The Cincinnati-based Federated posted net income of $89 million, or 41 cents a diluted share, for the quarter ended April 29, up from $87 million, or 40 cents a share, a year earlier. Analysts surveyed by earnings tracker First Call forecast the company's earnings would drop to 37 cents a share in the period.
Federated (FD: Research, Estimates), the nation's sixth-largest retailer, said part of the gain is due to the inclusion of its direct marketing Fingerhut's unit for the full quarter, as opposed to a single month a year earlier, as well as a more than five-fold increase in online purchases by its customers. But the company's direct-to-consumer division saw operating losses rise to $23 million in the period from $2 million a year earlier.
Sales gained 12 percent to $4.0 billion from $3.6 billion a year earlier.

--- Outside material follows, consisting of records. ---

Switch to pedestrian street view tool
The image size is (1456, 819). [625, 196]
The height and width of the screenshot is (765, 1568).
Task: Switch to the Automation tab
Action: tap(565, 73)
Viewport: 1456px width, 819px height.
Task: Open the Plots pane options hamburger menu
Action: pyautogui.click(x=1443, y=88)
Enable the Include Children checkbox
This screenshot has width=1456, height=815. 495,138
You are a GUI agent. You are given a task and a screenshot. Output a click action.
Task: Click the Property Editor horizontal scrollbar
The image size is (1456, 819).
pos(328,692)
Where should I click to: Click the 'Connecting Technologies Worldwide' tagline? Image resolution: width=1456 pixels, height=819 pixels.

Sales in stores open at least a year, a closely watched measure known as same-store sales, increased 2.9 percent.
Fiscal first-quarter results for other retailers have been somewhat lackluster so far, with leading retailer Wal-Mart Stores Inc. (WMT: Research, Estimates) beating forecasts by only 1 cent a share, and two other major retailers -- Kmart Corp. (KM: Research, Estimates) and Gap Inc. (GPS: Research, Estimates) -- warning investors last week they would not meet analysts' estimates for the period. Federated was one of 13 retailers whose stock was downgraded by Goldman Sachs last week, although other analysts defended the sector's prospects.
Shares of Federated slipped 1/16 to 36-3/8 in trading Tuesday.